Comprehensive care at the UAB MSC involves specialists in neuro-ophthalmology, neuro-urology, urogynecology and pelvic reconstructive surgery, neurosurgery, physical medicine and rehabilitation, psychiatry, psychology, and pain management collaborating to provide the best possible care to MS patients.

The UAB MSC joins only six other centers within a 200-mile radius of Birmingham to achieve this designation, and it is part of an elite group of 128 centers nationwide that have this recognition.

Since receiving a $1.3 million transformative gift from an anonymous donor, the UAB Multiple Sclerosis Center is now accelerating research and advancing discoveries with the ultimate goal of finding the underlying cause of and a cure for this debilitating disease. 

“We are truly grateful for this incredible gift that has transformed our MS research efforts at UAB. These dollars will certainly help us be competitive for big grants for MS,” says Etty “Tika” Benveniste, Ph.D., the UAB Multiple Sclerosis Center co-director, Charlene A. Jones Endowed Chair in Neuroimmunology, and senior associate dean of research administration in the School of Medicine. “The obvious goal is curing MS. In order to reach this, we need to understand what causes MS so we can effectively treat and modify disease development. This gift makes identifying new therapies for MS care and treatment here at UAB possible.”

The UAB Multiple Sclerosis Center is on its way to accomplishing Dr. Benveniste’s goal. The gift recently funded three pilot grants that examine what causes the body’s T-cells and myeloid cells to become hyperactivated when confronted with multiple sclerosis. According to Dr. Benveniste, this provokes a potent inflammatory response and causes severe damage to the body’s central nervous system.

“We aim to understand the underlying mechanisms that provoke this hyperactivation and are looking for ways we can suppress this response,” she says.

“These projects are supporting our researchers’ innovative ideas that could potentially lead to new avenues for MS treatment,” adds Khurram Bashir, M.D., MPH, the UAB Multiple Sclerosis Center’s co-director.

As the largest MS Center in Alabama at one of the preeminent academic medical centers in the country, the UAB Multiple Sclerosis Center promotes the discovery of novel treatments for MS through basic, translational, and clinical research.

“With this gift, we can move some of our research into the clinics so patients will have the opportunity to participate in cutting-edge research, which no other center would be doing,” says Bashir.

Bashir and Benveniste agree they want the UAB Multiple Sclerosis Center to be the premier center not only in the Southeast, but also one of the foremost ones in the U.S. The gift helped them recently establish an external scientific advisory board, which consists of renowned leaders in the field of MS who provide constructive feedback about the center.

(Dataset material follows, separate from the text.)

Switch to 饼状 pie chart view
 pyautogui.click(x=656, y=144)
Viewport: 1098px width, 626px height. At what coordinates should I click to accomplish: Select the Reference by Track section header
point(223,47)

“The UAB Multiple Sclerosis Center is poised to become a leader in MS clinical and translational research,” says board member Benjamin M. Segal, M.D., the University of Michigan Multiple Sclerosis Center director and the Holtom-Garrett Professor of Neurology. “The clinical operation benefits from an excellent team of MS specialty physicians, a large patient base, an established clinical trial infrastructure, and a reputation as the ‘go-to’ MS clinic in the state of Alabama and surrounding areas. As a consequence of these unique resources, UAB is well-positioned to conduct comprehensive statewide epidemiological studies and to readily recruit even rare subsets of MS patients for clinical studies and trials.”

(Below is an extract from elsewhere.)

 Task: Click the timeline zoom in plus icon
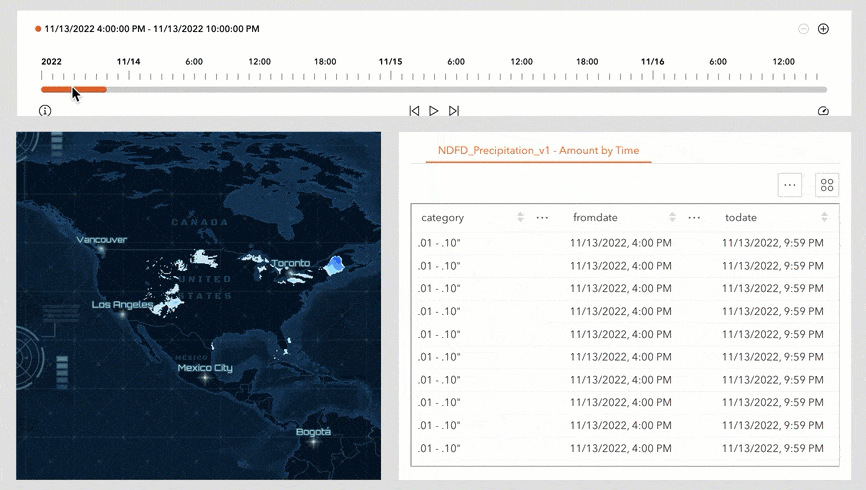823,29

MSCenter 275x275Etty “Tika” Benveniste and Khurram Bashir are co-directors of the UAB Multiple Sclerosis Center.

Those subsets of MS patients include African-Americans. Although African-Americans have a lower incidence of MS, their MS tends to be much more severe. Bashir estimates that about a quarter to a third of UAB’s MS patients are African-American.

“We want to see if the drugs being used in the majority of MS patients benefit African-American MS patients, because we know many diseases have different presentations in various ethnic groups,” says Benveniste. “It’s a health disparities issue, and we can do clinical trials with this African-American patient population to help bridge the gap.”

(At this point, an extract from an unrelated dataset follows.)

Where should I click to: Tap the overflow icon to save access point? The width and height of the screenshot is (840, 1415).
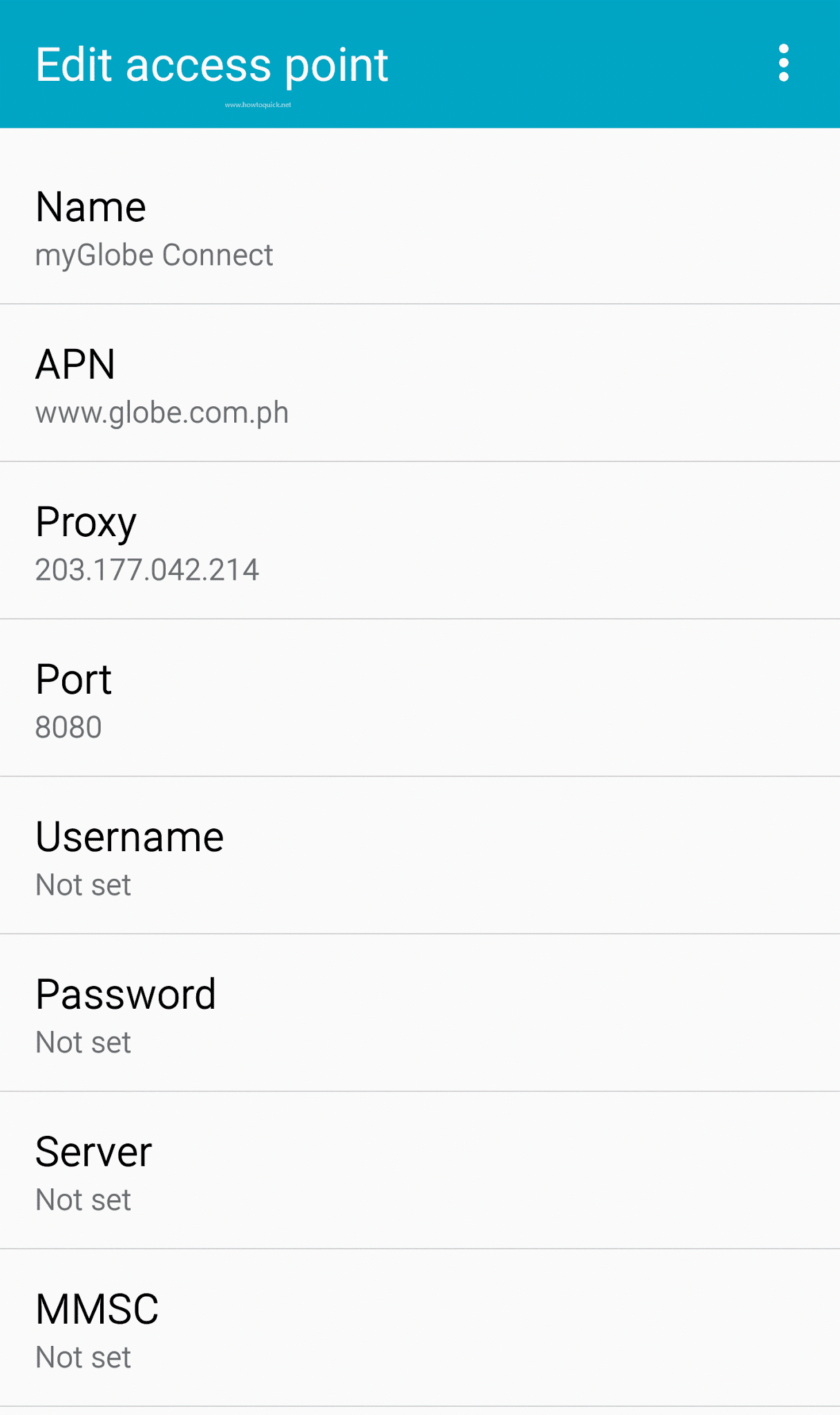tap(782, 64)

Moreover, the UAB Multiple Sclerosis Center’s research and clinical endeavors extend to pediatric MS. Although Benveniste notes MS is a relatively rare disease in children, she says the incidence is rising.

“The drugs everyone is using for these kids are the same ones that are mainly tested in adults,” says Benveniste. “We want to develop best strategies for helping care for our pediatric MS patients, and I think we can make some contributions to better understand the underpinnings of MS in pediatric patients.”

The gift also supports a program manager for the center, Michelle Belue, M.A., who focuses on coordinating and advancing the center’s activities. Bashir and Benveniste agree she has been incredibly valuable to the center.

“Hiring Michelle to oversee the administration of the center allows us to focus on providing all aspects of MS care, starting from diagnosis to diagnostic studies to treatment to management of symptoms,” says Bashir. “We can offer all of these services in one place.”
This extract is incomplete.